My friend Amanda below, understands these same principals and has shown her honesty and pride in her achievement of raising her own special needs son, Pete. With her permission I wanted to share her story and join with her in saying carers such as we, belong to a pool of talent and skills that can be drawn upon in many avenues to change our communities. It never fails to amaze me how many volunteers share our story and I will showcase more in time.
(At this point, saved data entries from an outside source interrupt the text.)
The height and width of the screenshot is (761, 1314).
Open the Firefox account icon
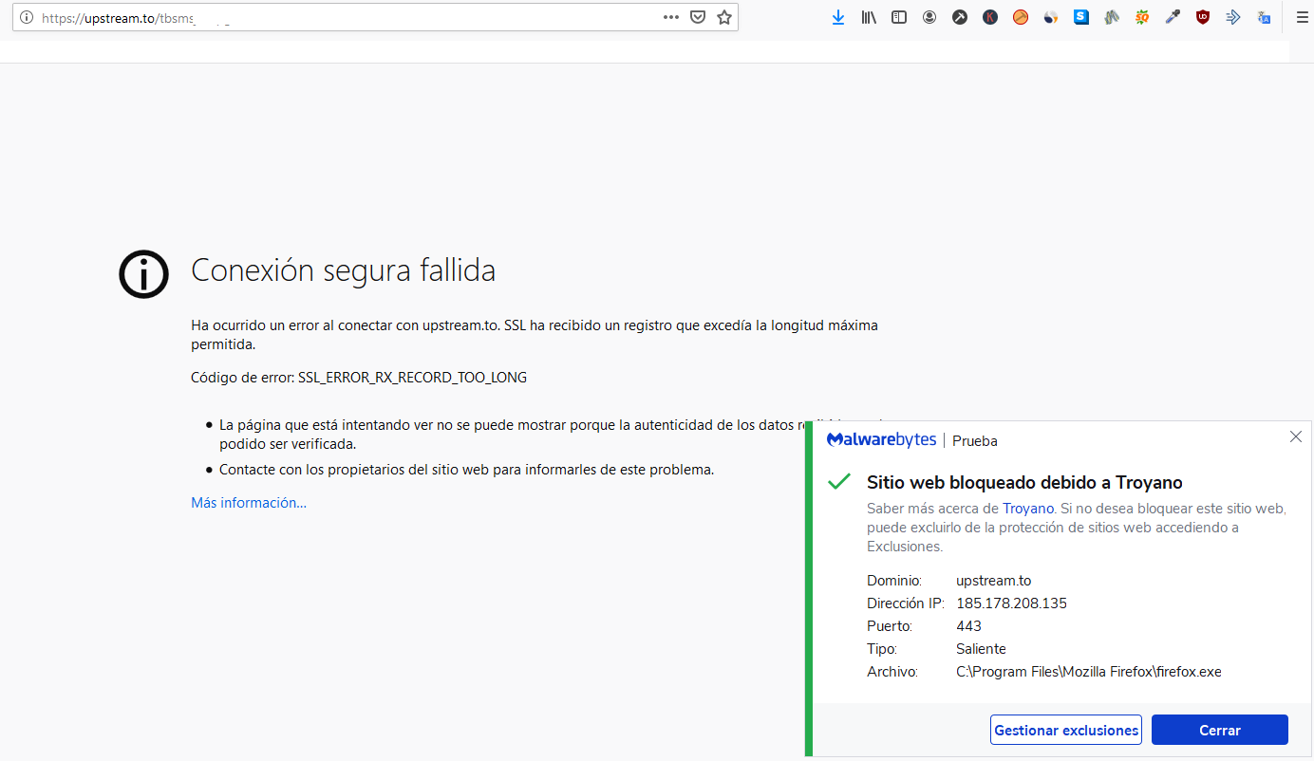click(x=929, y=17)
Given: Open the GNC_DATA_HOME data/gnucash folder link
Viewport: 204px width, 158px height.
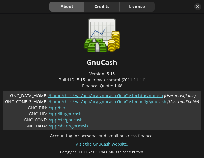Looking at the screenshot, I should 105,96.
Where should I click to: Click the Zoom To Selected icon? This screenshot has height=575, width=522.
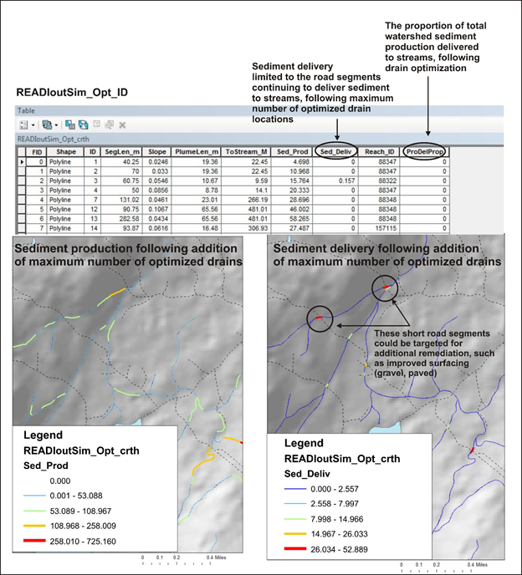(x=110, y=124)
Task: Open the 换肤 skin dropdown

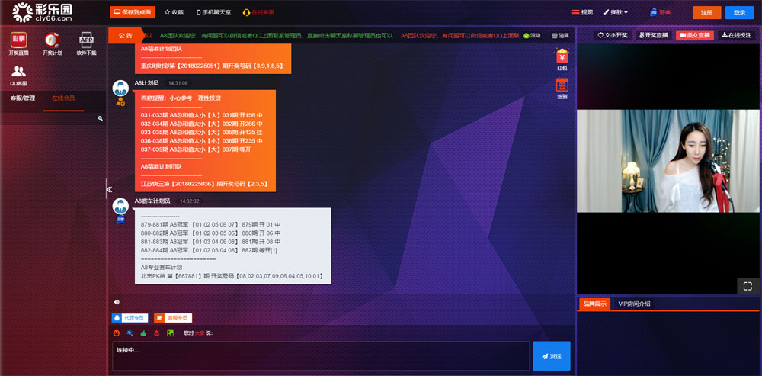Action: (615, 12)
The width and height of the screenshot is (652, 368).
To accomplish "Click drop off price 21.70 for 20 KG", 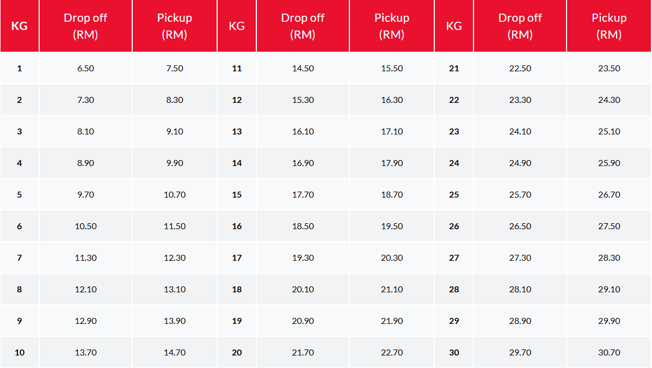I will click(x=303, y=353).
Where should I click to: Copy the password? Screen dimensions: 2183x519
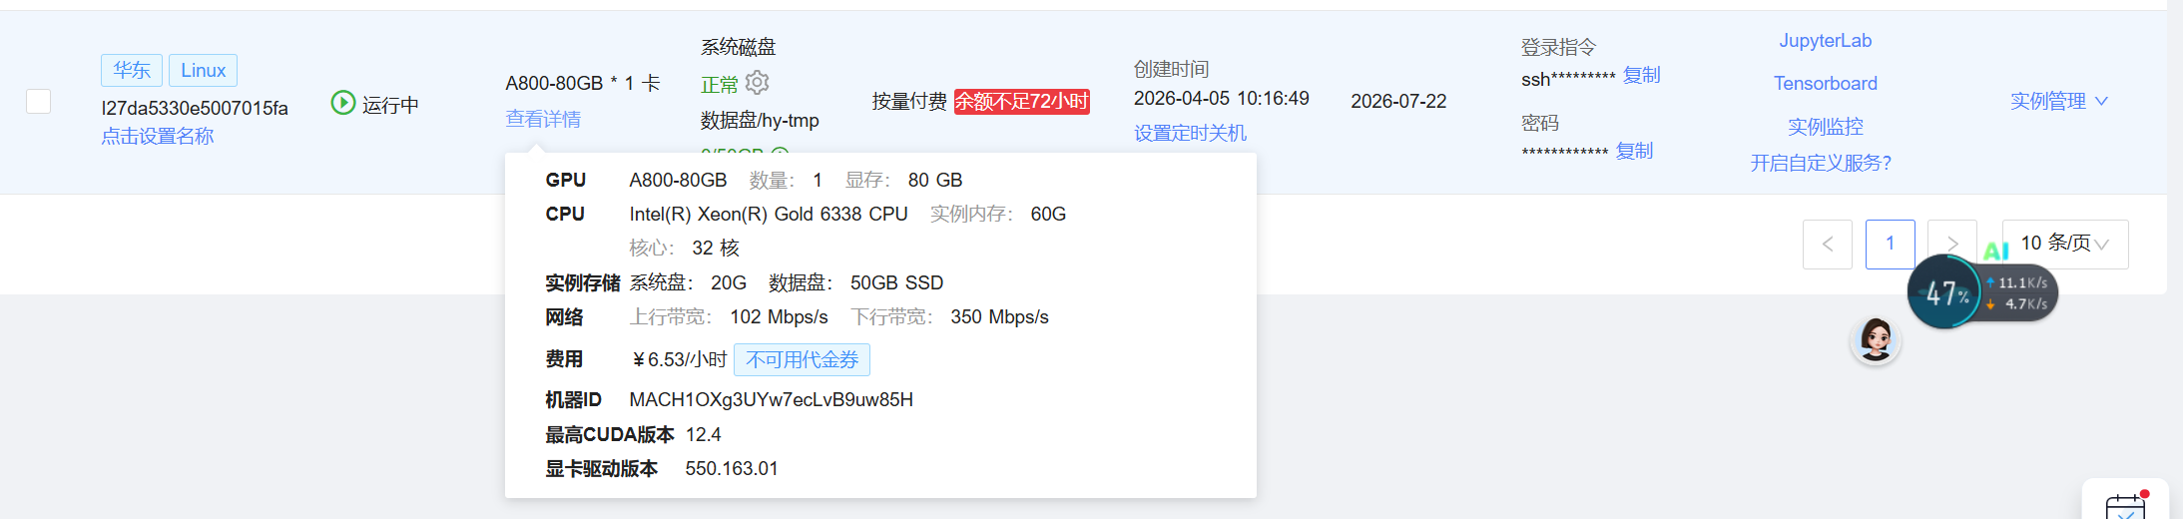click(x=1634, y=151)
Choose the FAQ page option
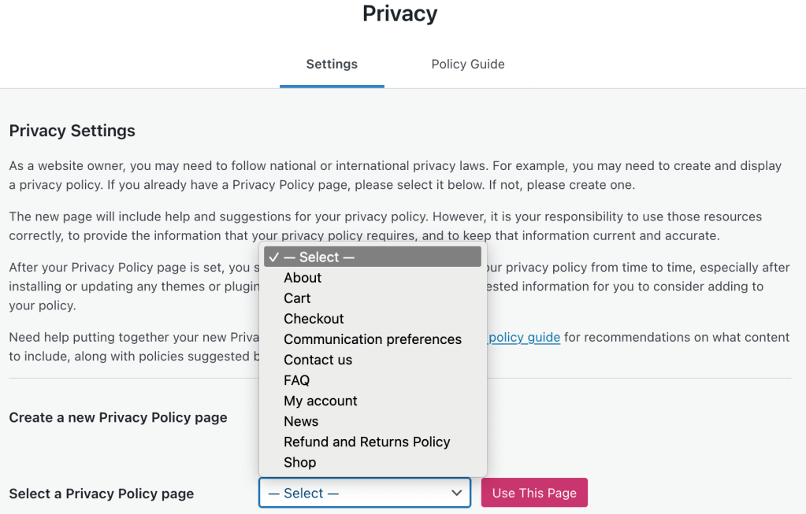Screen dimensions: 806x514 [296, 380]
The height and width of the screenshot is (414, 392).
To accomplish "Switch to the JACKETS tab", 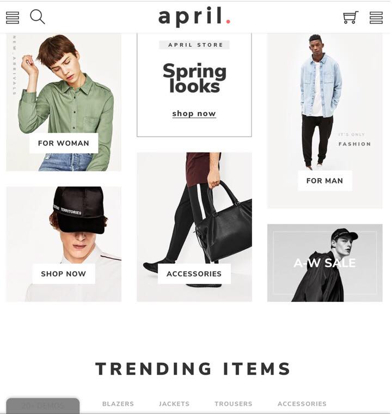I will point(174,404).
As carers we need to let go of the mindset that we need to look to others to tell us how to cope with our challenges, and instead educate our communities about what caring, sharing and gratitude can do.
AMANDA STAPLEDON MAYOR OF CITY OF CASEY, AND HER SON PETE
Whilst I wouldn’t normally post my Mayoral Portrait on fb, I decided to on this occasion as I wish to honor my son Pete and to acknowledge the very reason that I am on Council and why I am fortunate enough to be Mayor for a second time.
My son has taught me so many life lessons; he has taught me about love, patience, kindness, understanding, care, consideration, empathy, admiration, respect and how to stand up for others.
He has helped me find ways of solving problems and working with people to achieve positive outcomes.
These are qualities that I aim to display in my role as Councillor and Mayor; to care for all in our community and to ensure no-one is left behind; most of all, those less fortunate.
My son is the love of my life and I am so proud to be his Mum and Carer. I thought my life, as I knew it was over when he, as a baby became so ill and was later diagnosed with multiple disabilities. Quite the opposite is true – this was the beginning of a challenging yet wonderful journey.
I dedicate my Mayoral Portrait to my Pete and all people with a disability, their wonderful, dedicated parents and carers and all professional care givers.
This post talked mostly about mothers caring for a disabled child, and how their life is forever changed. It is important for parents who have negotiated the challenges, and grown in valuable ways, to share their experiences as a way to encourage those who come behind. There is another group of carers we seldom hear about. The young carers, school children who care for siblings and parents. They need immense support and it is heartening to see the N.S.W government promoting school workshops for young carers. We will go into this further in another blog.